How this skill works
The skill exposes common CLI and boto3 patterns to create, modify, snapshot, restore, and scale RDS instances and read replicas. It includes commands and code snippets for network and security setup, IAM authentication, monitoring, and recovery flows. It also codifies troubleshooting steps for connectivity, CPU/memory pressure, storage, and replication lag so an agent can run diagnostics and apply recommended fixes.
When to use it
- Provision new production or development databases with correct networking and security
- Configure backups, snapshots, and point-in-time recovery for disaster recovery
- Create and manage read replicas for read-scaling or cross-region replication
- Troubleshoot connectivity, authorization, or endpoint issues from application hosts
- Optimize performance: right-size instances, enable Performance Insights, tune storage
- Automate routine maintenance: patching, scaling, and snapshot lifecycle management
Best practices
- Keep instances private in a VPC and restrict access with security groups
- Enable encryption at rest (KMS) and enforce SSL/TLS in transit
- Store DB credentials in Secrets Manager and prefer IAM DB authentication for apps
- Enable Multi-AZ for high availability and test failover regularly
- Use gp3 storage for balanced cost/performance and enable storage autoscaling
- Monitor with Performance Insights and CloudWatch; set alarms for storage, CPU, and replica lag
Example use cases
- Create a PostgreSQL instance with secure subnet group, security group, encryption, and automated backups
- Promote a read replica to standalone after failover or planned migration
- Restore a production instance from a manual snapshot or perform point-in-time recovery
- Scale an instance class or increase storage with minimal downtime using modify-db-instance
- Run connectivity diagnostics from an EC2 host, check security groups, and validate SSL requirements
- Set up CloudWatch alarms and automated snapshot cleanup to control costs
FAQ
Yes.
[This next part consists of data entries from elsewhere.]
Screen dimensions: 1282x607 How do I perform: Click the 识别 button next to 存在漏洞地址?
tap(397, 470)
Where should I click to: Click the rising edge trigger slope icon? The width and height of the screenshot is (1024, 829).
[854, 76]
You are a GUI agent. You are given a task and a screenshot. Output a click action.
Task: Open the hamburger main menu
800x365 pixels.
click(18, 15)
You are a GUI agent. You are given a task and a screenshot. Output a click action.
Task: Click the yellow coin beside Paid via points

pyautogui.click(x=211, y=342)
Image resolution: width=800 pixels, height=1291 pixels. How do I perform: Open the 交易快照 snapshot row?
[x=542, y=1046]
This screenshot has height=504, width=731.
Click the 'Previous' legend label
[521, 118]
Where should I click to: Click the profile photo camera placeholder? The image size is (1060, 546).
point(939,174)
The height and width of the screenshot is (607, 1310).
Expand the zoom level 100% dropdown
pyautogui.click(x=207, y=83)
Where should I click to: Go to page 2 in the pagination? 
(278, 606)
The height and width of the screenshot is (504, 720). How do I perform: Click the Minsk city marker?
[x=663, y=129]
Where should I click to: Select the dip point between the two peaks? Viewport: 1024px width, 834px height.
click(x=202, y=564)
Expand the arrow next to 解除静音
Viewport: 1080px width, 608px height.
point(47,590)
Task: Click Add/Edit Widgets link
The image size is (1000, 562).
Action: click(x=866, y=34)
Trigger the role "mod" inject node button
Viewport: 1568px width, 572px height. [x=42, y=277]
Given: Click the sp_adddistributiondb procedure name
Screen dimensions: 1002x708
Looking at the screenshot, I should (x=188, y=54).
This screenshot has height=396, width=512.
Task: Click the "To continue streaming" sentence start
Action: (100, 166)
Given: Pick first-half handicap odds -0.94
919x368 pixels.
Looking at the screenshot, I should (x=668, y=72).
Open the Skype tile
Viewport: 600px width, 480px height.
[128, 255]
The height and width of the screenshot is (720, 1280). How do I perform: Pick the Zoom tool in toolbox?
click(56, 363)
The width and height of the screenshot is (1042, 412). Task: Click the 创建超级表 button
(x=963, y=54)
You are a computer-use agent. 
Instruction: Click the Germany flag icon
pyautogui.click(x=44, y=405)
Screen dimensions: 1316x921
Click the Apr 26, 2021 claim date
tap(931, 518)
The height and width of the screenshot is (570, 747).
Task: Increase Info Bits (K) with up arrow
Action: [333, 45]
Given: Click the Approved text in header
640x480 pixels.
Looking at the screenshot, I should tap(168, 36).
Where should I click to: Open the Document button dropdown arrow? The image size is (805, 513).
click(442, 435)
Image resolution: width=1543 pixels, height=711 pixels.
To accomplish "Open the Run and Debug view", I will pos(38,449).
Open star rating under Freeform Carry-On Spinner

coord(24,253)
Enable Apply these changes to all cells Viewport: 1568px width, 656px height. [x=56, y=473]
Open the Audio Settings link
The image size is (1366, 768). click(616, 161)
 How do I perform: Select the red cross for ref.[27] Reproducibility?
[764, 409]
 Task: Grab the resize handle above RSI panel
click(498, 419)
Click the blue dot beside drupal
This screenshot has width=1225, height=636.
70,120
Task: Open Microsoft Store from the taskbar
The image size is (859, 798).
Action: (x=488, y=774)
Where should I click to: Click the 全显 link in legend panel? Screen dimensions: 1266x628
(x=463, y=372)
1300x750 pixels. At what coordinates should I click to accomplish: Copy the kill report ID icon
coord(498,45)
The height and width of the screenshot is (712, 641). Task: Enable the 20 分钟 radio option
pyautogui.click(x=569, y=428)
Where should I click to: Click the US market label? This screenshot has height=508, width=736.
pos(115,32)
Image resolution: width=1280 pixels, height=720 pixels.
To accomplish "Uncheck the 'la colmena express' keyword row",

The patterns and commands apply to RDS-compatible engines including Aurora; Aurora-specific cluster operations (writers/readers) follow the same create/modify/snapshot principles.
Will scaling storage cause downtime?
Increasing storage is typically done without downtime; changing instance class may require a reboot or cause downtime depending on apply timing and Multi-AZ configuration.